佐賀城下の歴史まちづくりに必要な視点について意見交換したシンポジウム=佐賀市の徴古館

 佐賀城下の歴史を生かしたまちづくりについて考える「佐賀市歴史まちづくりシンポジウム」が26日、佐賀市の徴古館であった。「歴史資産を活(い)かしたまちづくり」をテーマにした意見交換では、若い世代に関心を高めてもらう観点を持つ大切さを指摘する声が上がった。

 キーマンとして登壇した5人のうち、佐賀市柳町の古民家でモノづくりカフェ店長をする平川陽一さんと、街なかに残る水路の周遊イベントを仕掛ける川崎康弘さんは、ともに30代。
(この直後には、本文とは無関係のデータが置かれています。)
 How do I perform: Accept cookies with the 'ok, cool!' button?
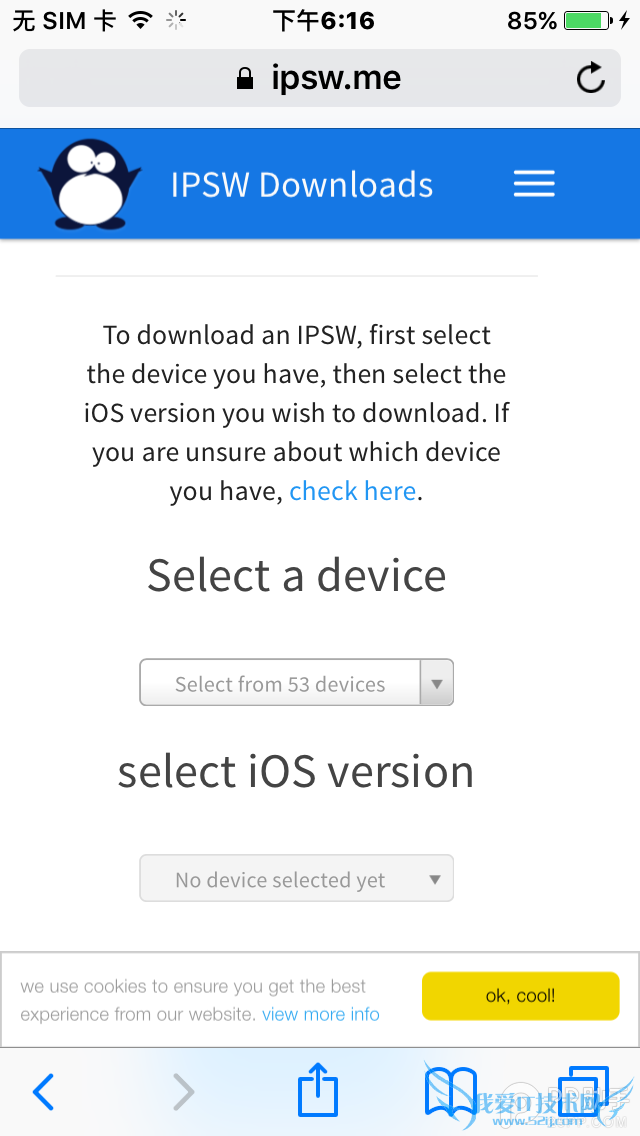point(520,996)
「座敷席があるので子ども連れの母親を中心に女性からの人気が高くにぎわっている」(平川さん)、「クリークでカヤックなど遊び体験も取り入れ、水辺を楽しもうとマルシェを開くなどしている」(川崎さん)と日ごろの活動を紹介した。

 中高年層に歴史への関心が高い人が多い傾向があることを踏まえ、登壇者からは「若い人に感心を持ってもらうことが大事」との意見が上がり、クリークを使ったイベントなどを切り口に幅広い層に訴えかけ、活動の裾野を広げていく必要性を共有した。

 シンポジウムは「さが城下まちづくり実行委員会」と佐賀市の共催で、64人が参加した。